Le 20 juillet dernier Jim Chalmers, le ministre des Finances australien, annonçait une revue stratégique du mandat et de la composition du directoire de la Banque centrale d’Australie afin de renforcer son action contre l’inflation. Le 4 août, c’était au tour de Liz Truss au Royaume-Uni, candidate en tête des sondages de déclarer dans une réunion publique à Brighton vouloir faire de même.

Toutes les banques centrales doivent désormais annoncer clairement leur attitude face à la montée rapide et persistante de l’inflation.
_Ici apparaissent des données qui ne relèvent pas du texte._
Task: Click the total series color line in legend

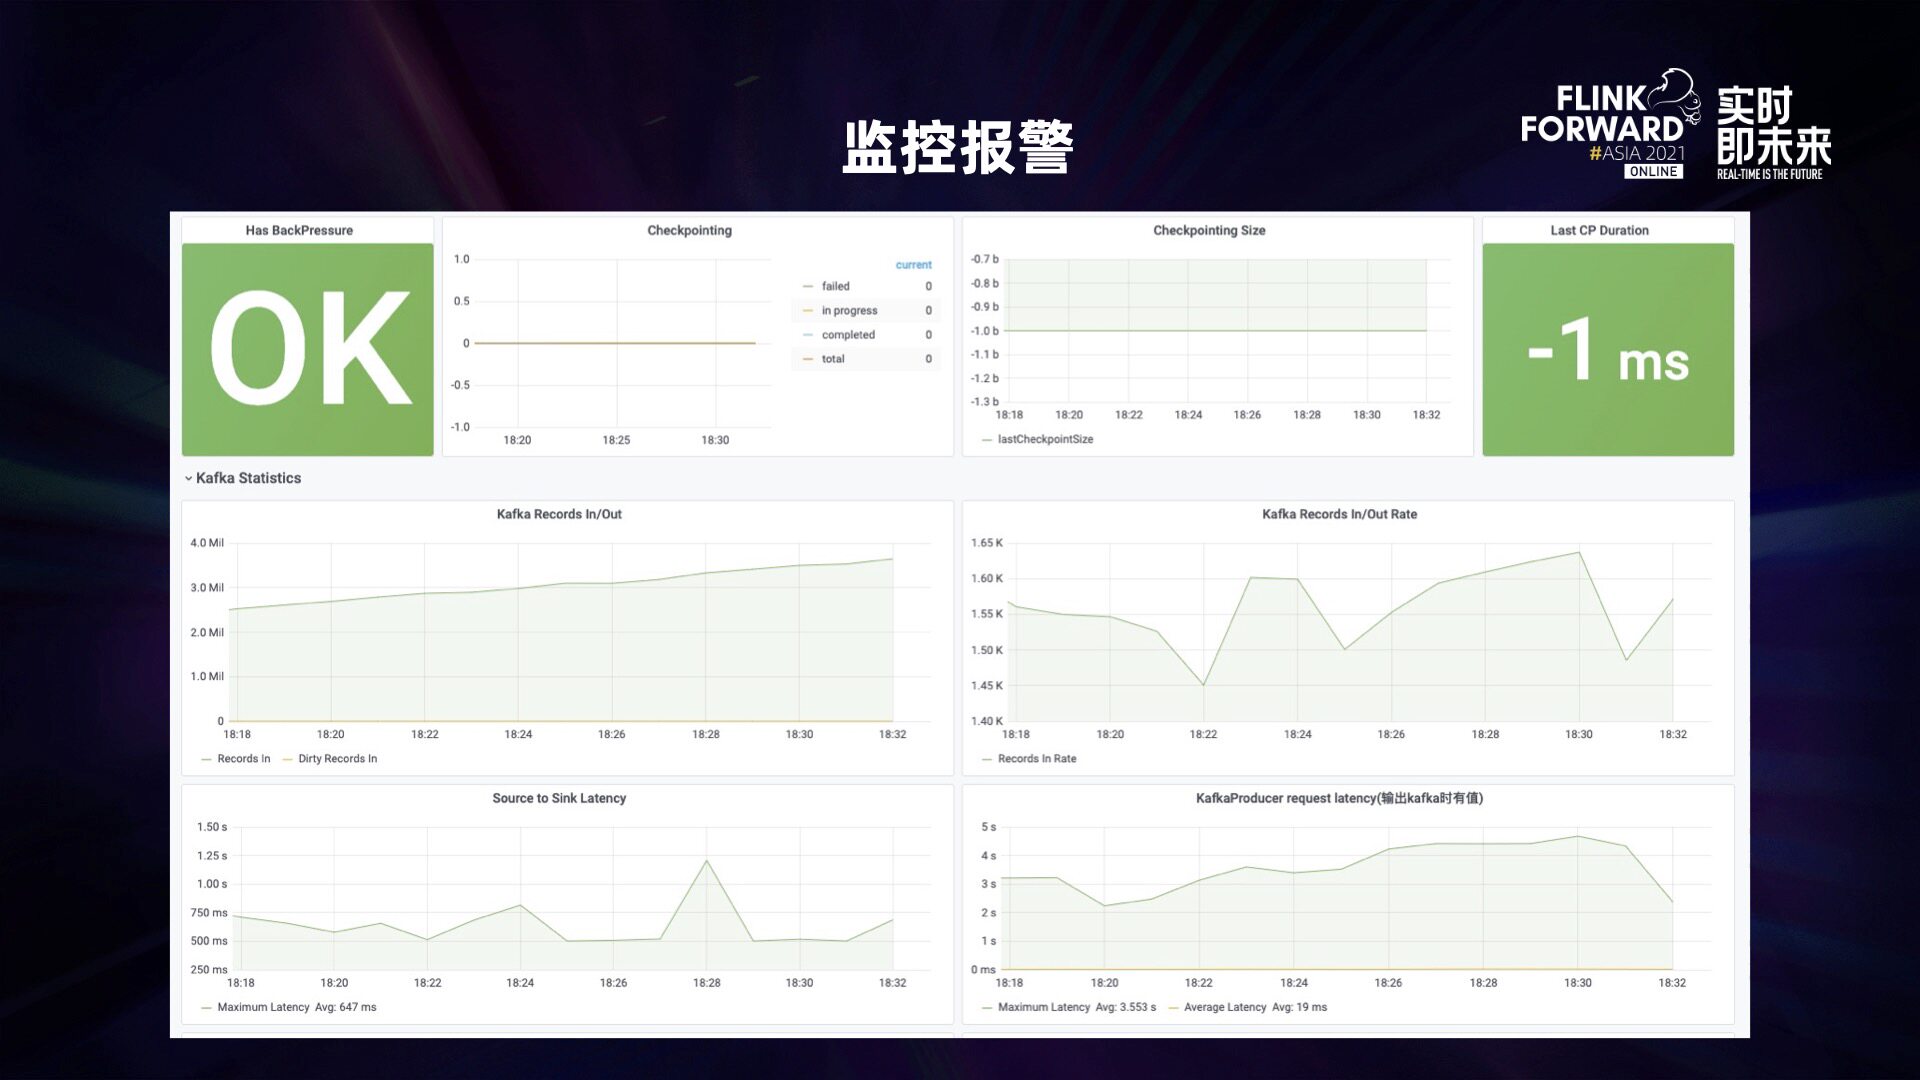Action: [808, 359]
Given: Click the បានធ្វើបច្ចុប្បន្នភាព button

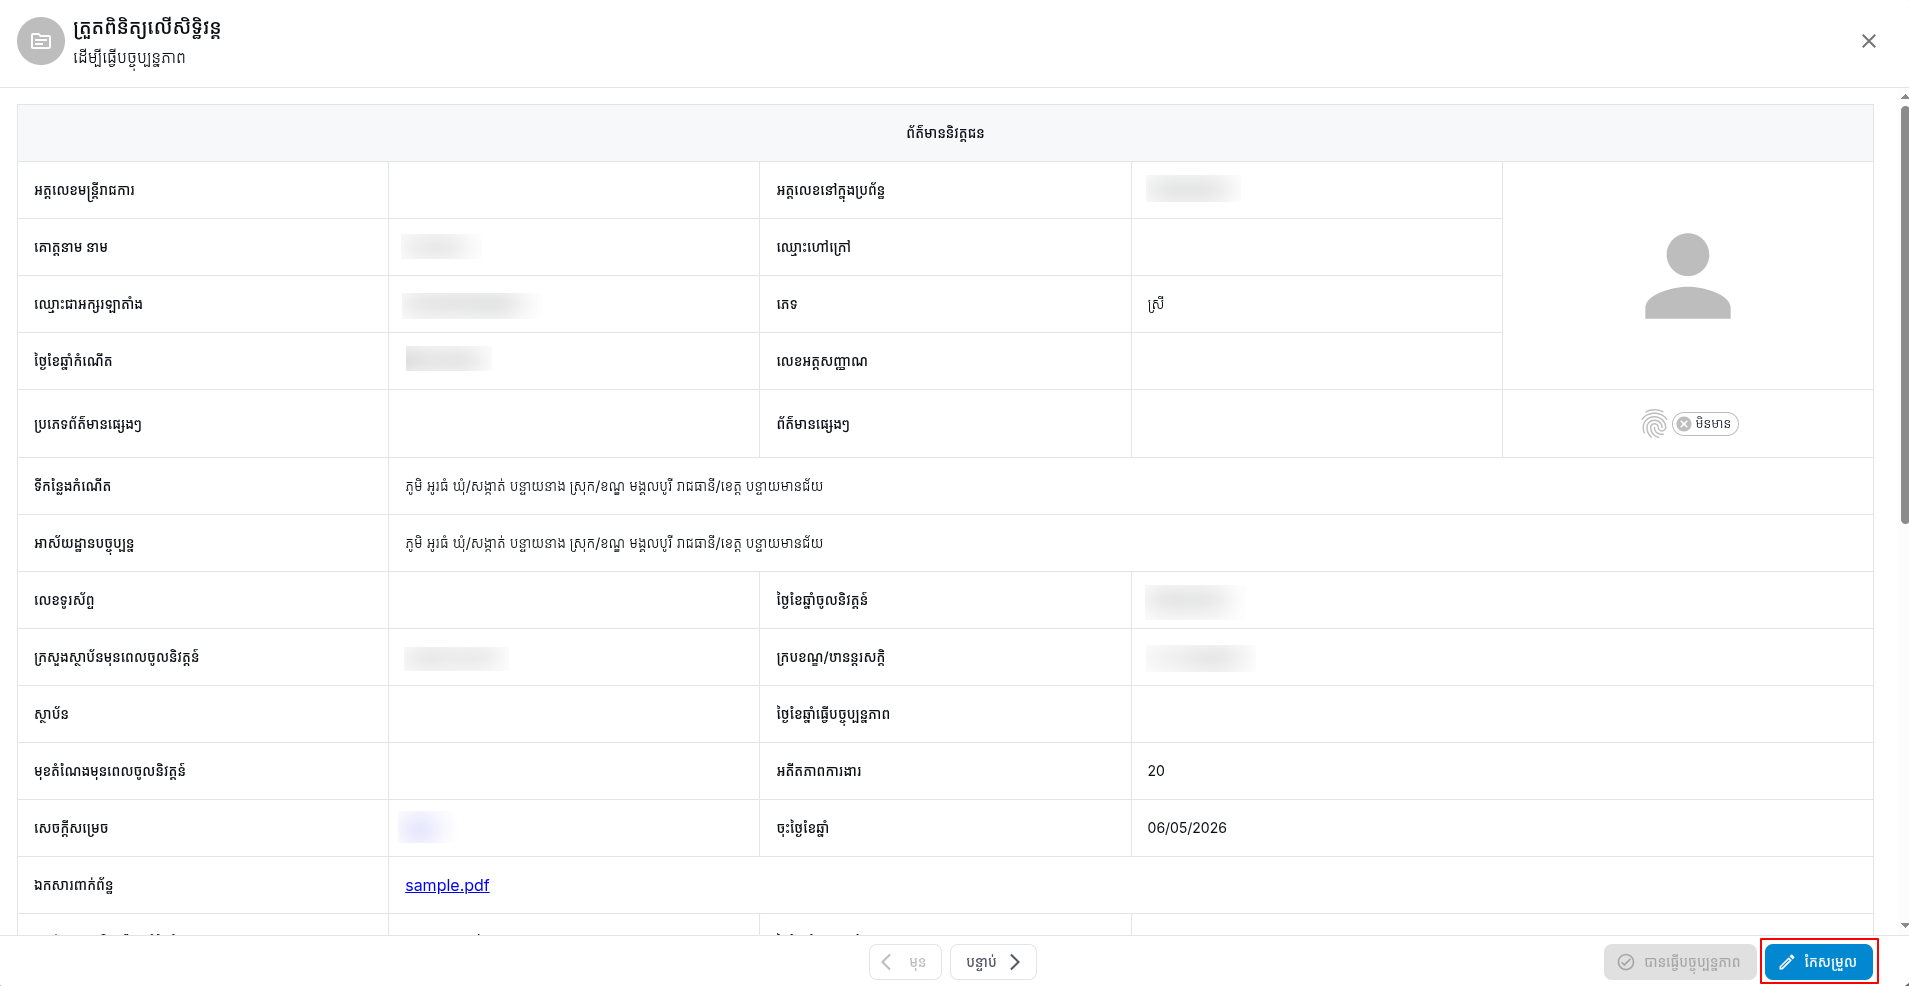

En août 2021, Jerome Powell à Jackson Hole caractérisait de transitoire l’inflation américaine qui dépassait déjà les 5% en rythme annuel. Un an plus tard, l’inflation dépasse 8% et le discours n’est plus le même. Cette année, également à Jackson Hole, le président de la Fed a affirmé lors du Symposium des banques centrales le 26 août, sa détermination sans faille à lutter contre la hausse des prix, fût-ce au prix d’une pression accrue sur les ménages et les entreprises. Il a même cité en exemple son prédécesseur Paul Volcker dans son combat des années 1980 contre l’inflation (avec des taux poussés largement au-delà de 15%!).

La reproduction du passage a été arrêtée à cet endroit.